### Work order
List each line in the entries below that contains the string "icon". Case counts.

### Exercise data
[Start of Attachment]

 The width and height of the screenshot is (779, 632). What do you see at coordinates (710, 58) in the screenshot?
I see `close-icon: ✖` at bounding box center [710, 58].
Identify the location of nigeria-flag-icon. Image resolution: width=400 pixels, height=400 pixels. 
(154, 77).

[End of Attachment]
[Start of Attachment]

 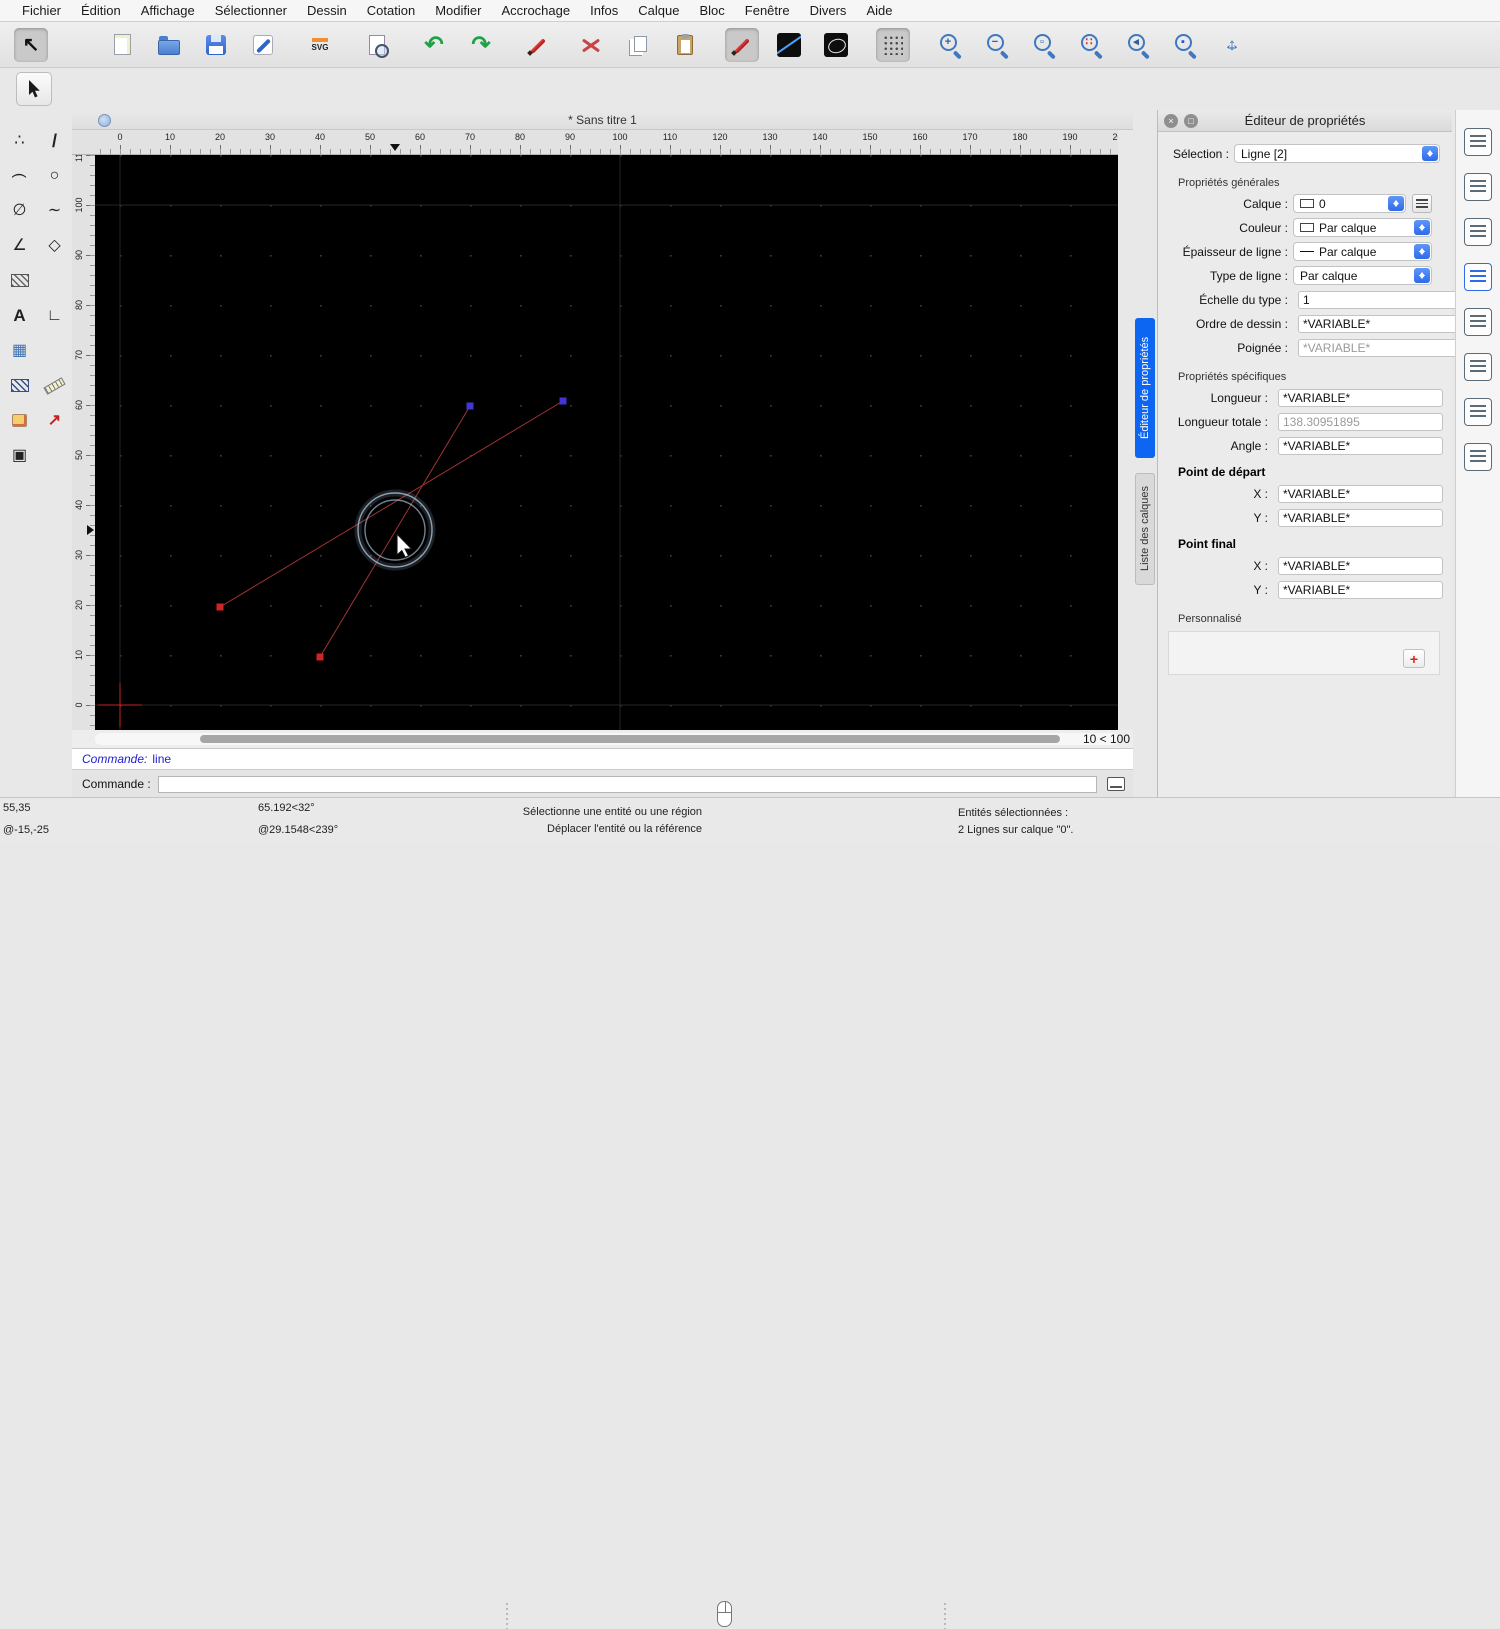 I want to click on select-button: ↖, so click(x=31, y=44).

[End of Attachment]

### Reply to the task
I see `close-icon: ✖` at bounding box center [710, 58].
Identify the location of nigeria-flag-icon. Image resolution: width=400 pixels, height=400 pixels. 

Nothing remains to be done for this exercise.